## What the task asks:
In the news report below on the workers' protest in Ilorin, list every figure written in numerals and say what each one counts or measures.

## Excerpted text:

..............................

Workers Protest In Ilorin Over Pay
OVER 50 disengaged workers of the liquidated Nigeria Paper Mills Jebba, Kwara state, Saturday, staged a peaceful protest in Ilorin, appealing to President Jonathan to intervene over the alleged non-payment of their emoluments.
The aggrieved workers displaying placards with unprintable contents, marched through the popular Offa Road, Ilorin, sensitising members of the public on their plight.
According to their spokesman, Kayode Asemah, many of the workers had put in over 30 years of service before the liquidation of the mills, but were surprised that the highest paid official among them got a paltry sum of N70,000 at the point of disengagement.
Asemah, who sobbed like a baby, mourning the ordeals of his colleagues, especially those that have been turned into paupers, widows or widowers, due to the alleged deprivation of their perquisites, said they have lost over 50 members since the company went into bankruptcy, 14 years ago.

..............................

Saved data entries:
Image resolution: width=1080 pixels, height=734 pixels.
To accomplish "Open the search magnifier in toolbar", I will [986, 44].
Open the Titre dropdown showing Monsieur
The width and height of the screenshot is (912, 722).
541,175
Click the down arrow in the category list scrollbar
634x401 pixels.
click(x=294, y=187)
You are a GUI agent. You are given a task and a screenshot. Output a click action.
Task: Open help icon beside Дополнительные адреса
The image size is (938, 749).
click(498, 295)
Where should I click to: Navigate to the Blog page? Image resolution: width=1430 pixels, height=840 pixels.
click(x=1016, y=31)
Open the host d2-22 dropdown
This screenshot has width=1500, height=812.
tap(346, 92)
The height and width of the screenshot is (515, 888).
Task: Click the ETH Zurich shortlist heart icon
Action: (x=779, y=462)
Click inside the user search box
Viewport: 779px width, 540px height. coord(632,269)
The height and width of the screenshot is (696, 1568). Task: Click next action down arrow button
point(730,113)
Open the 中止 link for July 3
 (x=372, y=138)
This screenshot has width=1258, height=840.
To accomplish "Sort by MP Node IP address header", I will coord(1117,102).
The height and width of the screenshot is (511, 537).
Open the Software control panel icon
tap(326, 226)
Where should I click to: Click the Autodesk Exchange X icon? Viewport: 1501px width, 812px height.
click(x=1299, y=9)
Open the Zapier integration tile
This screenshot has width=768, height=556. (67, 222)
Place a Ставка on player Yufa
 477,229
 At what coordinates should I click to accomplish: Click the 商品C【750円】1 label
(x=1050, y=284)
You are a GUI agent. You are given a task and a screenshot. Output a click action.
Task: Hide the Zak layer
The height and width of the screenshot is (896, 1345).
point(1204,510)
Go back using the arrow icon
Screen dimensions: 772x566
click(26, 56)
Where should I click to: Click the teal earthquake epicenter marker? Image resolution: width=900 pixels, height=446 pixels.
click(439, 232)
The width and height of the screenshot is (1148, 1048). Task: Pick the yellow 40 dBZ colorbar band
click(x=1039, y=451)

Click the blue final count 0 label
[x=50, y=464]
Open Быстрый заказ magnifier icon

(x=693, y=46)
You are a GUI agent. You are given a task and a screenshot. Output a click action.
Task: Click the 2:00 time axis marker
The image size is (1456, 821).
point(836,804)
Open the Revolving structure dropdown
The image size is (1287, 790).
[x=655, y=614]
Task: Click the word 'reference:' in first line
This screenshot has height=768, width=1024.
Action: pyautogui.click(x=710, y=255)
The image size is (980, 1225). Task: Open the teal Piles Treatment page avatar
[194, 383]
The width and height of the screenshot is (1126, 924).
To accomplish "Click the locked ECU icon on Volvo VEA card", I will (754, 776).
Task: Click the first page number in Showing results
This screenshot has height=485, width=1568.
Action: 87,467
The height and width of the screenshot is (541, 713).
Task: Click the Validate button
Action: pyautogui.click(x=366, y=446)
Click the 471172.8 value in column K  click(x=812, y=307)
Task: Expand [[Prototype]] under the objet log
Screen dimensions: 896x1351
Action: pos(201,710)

..............................

## Response:
- 50: the disengaged workers who protested ("OVER 50")
- 30: the years of service many workers had put in ("over 30 years")
- N70,000: the sum the highest-paid official received at disengagement
- 50: the members lost since the company went bankrupt ("over 50")
- 14: the years since the company went into bankruptcy